Vous croyez que c’est un hasard ? Cela fait partie d’une stratégie bien murie. De même, regardez bien le parti du ministre d’Etat François Abiola installé dans le Plateau comme fief ; regardez bien le parti de l’honorable Agbodjèté de la vallée dont est issu le ministre François Houessou ; regardez bien Moukaram Badarou avec son parti à Porto-Novo et Cotonou. Vous verrez que tout cela n’est pas un fait du hasard. Nous au PRD, nous allons nous asseoir pour analyser la composition du gouvernement et y adapter nos stratégies. C’est cela la politique dans la sérénité et la vigilance.
Autrement, ces actes sont suffisamment provocateurs pour que le PRD révise sa position ?

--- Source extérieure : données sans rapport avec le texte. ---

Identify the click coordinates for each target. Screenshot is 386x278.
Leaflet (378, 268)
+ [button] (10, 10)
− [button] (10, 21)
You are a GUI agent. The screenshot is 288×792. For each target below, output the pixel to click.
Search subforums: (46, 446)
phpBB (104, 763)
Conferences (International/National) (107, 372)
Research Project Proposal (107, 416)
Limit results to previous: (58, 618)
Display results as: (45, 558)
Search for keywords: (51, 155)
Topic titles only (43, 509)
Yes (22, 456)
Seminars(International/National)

La politique, c’est un art de provoquer, d’encaisser et de savoir réagir après avoir conçu des stratégies à mettre en œuvre pour l’atteinte de ses objectifs. Et en politique, il n’y a pas de cadeau.

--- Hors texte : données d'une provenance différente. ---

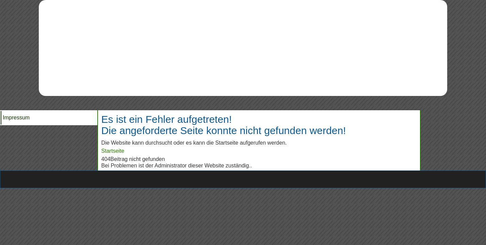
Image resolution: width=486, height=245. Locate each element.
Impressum (16, 117)
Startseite (113, 151)
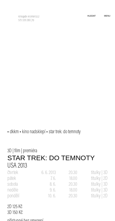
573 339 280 (24, 20)
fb (33, 20)
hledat (91, 16)
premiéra (30, 151)
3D (9, 151)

Certains journaux ont mentionné que c’est plutôt parce que le PRD exigeait deux postes ministériels qu’il a rejeté les propositions du chef de l’Etat ?
Je vous fais une hypothèse. Si le PRD avait accepté entrer dans ce Gouvernement et que vous constatez la RB dehors de même que l’UN, vous serez les premiers à dénoncer une connivence entre le PRD et les FCBE. Vous allez dire que le PRD n’est plus un parti de l’opposition. Alors que si c’était un Gouvernement d’union nationale, on voit toutes les forces politiques de l’opposition avec celles de la mouvance dans un mouvement de consensus ; vous apprécierez l’apaisement sociopolitique national ainsi qu’une relance économique.
… le pays n’est pas en crise pour qu’on en arrive là ?
Le pays a besoin de la relance économique et de l’apaisement sociopolitique parce qu’on agite partout la révision de la constitution. Et ça, c’est une hypertension politique nationale.
Quelle est alors la mission du PRD ?
(…). Il faut des antihypertenseurs pour apaiser la Nation. Et notre proposition pour trouver des antihypertenseurs, c’est qu’il faut qu’on aille à un dialogue politique inclusif. Par rapport à la révision de la constitution, je vous renvoie simplement à notre séminaire sur la révision de la constitution. Nous en avons également discuté au cours de notre congrès. D’abord, la constitution a prévu le mode de sa révision. Et le mot clé incontournable, la condition préjudicielle pour cette révision, c’est le consensus. S’il y a consensus, tout est possible. Il exige une confiance en soi ; une confiance à l’autre ; une confiance mutuelle.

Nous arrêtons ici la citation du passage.